Proof by induction of Bernoulli's inequality: $(1 + x)^n \geq 1 + nx$

Question

I'm asked to used induction to prove Bernoulli's Inequality: If $1+x>0$, then $(1+x)^n\geq 1+nx$ for all $n\in\mathbb{N}$. This what I have so far:

Let $n=1$. Then $1+x\geq 1+x$. This is true. Now assume that the proposed inequality holds for some arbitrary $k$, namely that $$1+x>0\implies (1+x)^k\geq 1+kx,~\forall~k\in\mathbb{N}\setminus\{1\}$$ is true. We want to show that the proposed inequality holds for $k+1$. Thus multiplication of $(1+x)$ on each side of the above inequality produces the following result: $$(1+x)(1+x)^k\geq (1+kx)(1+x)\implies (1+x)^{k+1}\geq 1+x+kx+kx^2\cdots\cdots\cdots$$

I'm not sure where to go from here.

Answer 1

You're almost done. $(1+x)^{k+1}\geq (1+kx)(1+x)=1+kx^2+(k+1)x\geq1+(k+1)x$ since $kx^2\geq 0$.

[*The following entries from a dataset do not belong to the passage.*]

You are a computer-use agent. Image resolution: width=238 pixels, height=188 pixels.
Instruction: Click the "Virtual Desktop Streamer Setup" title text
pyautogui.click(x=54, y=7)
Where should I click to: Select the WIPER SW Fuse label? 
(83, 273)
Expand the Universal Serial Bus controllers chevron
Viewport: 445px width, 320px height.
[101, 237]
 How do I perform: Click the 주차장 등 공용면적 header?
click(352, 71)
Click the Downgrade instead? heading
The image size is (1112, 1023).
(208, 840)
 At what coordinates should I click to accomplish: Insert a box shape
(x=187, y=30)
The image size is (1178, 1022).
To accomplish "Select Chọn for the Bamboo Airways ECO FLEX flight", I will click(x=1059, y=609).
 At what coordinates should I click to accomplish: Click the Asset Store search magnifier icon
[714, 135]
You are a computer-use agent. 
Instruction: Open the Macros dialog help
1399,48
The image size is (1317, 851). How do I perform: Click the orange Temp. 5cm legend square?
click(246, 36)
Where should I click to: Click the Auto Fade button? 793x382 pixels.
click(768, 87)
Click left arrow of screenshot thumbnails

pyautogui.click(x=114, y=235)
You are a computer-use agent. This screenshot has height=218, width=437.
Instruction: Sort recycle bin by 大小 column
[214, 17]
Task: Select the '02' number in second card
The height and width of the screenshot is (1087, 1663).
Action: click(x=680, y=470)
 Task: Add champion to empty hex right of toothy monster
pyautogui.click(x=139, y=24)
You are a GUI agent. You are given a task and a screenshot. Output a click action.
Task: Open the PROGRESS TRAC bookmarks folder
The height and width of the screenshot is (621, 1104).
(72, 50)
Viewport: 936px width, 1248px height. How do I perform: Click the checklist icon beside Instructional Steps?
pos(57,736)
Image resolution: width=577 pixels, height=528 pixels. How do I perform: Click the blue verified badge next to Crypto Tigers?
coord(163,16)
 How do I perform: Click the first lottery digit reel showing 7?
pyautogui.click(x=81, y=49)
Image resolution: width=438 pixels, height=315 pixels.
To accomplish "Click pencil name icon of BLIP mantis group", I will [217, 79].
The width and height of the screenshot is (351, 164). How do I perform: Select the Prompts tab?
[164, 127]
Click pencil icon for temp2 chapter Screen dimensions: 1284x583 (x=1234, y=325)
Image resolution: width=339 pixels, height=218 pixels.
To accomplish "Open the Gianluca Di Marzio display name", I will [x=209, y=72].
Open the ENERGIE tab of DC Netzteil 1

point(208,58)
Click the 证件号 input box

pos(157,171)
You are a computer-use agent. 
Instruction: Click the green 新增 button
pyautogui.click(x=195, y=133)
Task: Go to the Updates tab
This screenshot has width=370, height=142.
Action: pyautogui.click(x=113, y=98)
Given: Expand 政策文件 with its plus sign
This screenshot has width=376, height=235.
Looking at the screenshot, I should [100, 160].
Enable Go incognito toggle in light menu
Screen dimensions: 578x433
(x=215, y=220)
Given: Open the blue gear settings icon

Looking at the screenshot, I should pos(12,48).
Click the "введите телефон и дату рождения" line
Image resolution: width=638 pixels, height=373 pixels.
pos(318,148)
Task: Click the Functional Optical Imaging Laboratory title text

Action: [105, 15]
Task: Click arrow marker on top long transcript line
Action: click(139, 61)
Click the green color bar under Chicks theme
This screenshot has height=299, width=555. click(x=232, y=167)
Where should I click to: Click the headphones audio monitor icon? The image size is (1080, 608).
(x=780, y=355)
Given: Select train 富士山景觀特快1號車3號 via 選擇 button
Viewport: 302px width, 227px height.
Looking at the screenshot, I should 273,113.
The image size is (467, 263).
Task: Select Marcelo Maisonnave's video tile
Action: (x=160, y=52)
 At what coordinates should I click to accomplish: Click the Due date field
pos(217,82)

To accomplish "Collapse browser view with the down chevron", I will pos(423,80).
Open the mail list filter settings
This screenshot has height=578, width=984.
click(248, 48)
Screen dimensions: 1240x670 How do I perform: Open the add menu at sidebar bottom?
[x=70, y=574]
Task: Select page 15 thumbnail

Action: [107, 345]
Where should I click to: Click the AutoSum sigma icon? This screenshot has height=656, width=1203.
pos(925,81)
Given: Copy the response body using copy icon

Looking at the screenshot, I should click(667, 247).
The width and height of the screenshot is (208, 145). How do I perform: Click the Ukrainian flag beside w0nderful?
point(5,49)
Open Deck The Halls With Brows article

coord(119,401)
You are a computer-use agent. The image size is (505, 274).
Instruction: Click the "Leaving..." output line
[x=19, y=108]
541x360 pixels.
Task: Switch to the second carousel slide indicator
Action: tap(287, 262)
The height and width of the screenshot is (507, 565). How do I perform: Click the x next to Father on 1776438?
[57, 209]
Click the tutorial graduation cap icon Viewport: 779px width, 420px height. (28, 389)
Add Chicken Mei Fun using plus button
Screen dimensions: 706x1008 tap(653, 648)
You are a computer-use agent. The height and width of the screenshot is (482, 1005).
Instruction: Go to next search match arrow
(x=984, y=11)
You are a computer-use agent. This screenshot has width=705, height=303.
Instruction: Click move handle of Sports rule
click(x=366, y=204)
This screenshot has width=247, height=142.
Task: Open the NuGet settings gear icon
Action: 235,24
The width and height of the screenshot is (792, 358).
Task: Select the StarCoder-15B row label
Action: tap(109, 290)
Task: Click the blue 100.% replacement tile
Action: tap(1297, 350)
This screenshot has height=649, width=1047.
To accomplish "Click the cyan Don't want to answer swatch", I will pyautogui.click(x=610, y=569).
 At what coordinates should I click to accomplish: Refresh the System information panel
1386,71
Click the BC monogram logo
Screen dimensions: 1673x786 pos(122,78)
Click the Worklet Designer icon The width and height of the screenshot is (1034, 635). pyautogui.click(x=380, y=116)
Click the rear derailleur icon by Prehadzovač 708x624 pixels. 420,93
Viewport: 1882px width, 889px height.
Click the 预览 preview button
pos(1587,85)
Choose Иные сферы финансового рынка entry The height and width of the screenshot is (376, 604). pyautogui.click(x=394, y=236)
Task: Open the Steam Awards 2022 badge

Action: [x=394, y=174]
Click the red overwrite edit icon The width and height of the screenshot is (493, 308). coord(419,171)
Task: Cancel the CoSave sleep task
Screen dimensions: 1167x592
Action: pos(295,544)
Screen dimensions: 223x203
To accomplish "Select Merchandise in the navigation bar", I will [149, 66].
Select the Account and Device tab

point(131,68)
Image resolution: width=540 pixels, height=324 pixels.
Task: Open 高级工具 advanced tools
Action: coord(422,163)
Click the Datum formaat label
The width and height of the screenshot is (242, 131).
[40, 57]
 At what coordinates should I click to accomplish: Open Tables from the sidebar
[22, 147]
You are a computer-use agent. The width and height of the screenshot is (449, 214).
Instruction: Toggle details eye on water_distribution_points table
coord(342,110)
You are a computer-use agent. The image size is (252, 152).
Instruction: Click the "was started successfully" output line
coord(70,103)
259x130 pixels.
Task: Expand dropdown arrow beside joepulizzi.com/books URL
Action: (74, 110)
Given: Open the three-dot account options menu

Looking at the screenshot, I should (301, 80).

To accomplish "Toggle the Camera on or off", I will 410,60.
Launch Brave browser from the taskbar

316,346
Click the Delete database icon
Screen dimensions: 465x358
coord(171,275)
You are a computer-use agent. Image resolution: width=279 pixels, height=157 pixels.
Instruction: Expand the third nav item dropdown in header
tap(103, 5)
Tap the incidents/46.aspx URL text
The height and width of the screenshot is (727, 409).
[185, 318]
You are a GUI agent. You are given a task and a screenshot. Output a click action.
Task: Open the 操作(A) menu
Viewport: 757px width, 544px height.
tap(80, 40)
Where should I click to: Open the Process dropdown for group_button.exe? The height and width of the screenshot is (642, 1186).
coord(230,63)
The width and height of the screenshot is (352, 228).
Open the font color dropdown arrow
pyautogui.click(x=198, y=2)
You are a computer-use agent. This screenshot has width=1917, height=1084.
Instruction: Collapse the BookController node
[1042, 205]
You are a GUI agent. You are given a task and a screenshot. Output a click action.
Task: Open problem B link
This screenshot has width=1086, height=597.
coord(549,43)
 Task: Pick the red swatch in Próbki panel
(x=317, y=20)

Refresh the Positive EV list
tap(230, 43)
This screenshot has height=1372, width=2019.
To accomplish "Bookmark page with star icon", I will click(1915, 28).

Also in your assumption, "$1+x>0\implies (1+x)^k\geq 1+kx,~\forall~k\in\mathbb{N}\setminus\{1\}$", you shouldn't write $\forall~k\in\mathbb{N}\setminus\{1\}$. Because if you assume this is true for all $k\in \mathbb{N}$, then you've already assumed it is true for $k+1$. Also, you shouldn't let $k\ne 1$, since then your argument doesn't allow you to conclude $P(1) \implies P(2)$.

Answer 2

$$\begin{align} (1 + x)^{k+1} & \geq (1+kx)(1+x) \\ \\ & = 1 + kx + x + kx^2 \\ \\ & = 1 + (k+1)x + kx^2 \\ \\ & \geq 1+ (k+1) x\end{align}$$ as desired.

Remark: The inductive hypothesis $P(k)$ is assumed only for some arbitrary $k \in \mathbb N$; i.e., the point of an inductive proof is to then show that it is indeed true for all $n \in \mathbb N$, by first showing that $P(1) \land (P(k) \implies P(k+1)).$

Answer 3

You have $(1 + x)^{k+1} \geq 1 + (k+1)x + kx^2$. Keeping in mind that $kx^2 \geq 0$, what does this imply about your inequality?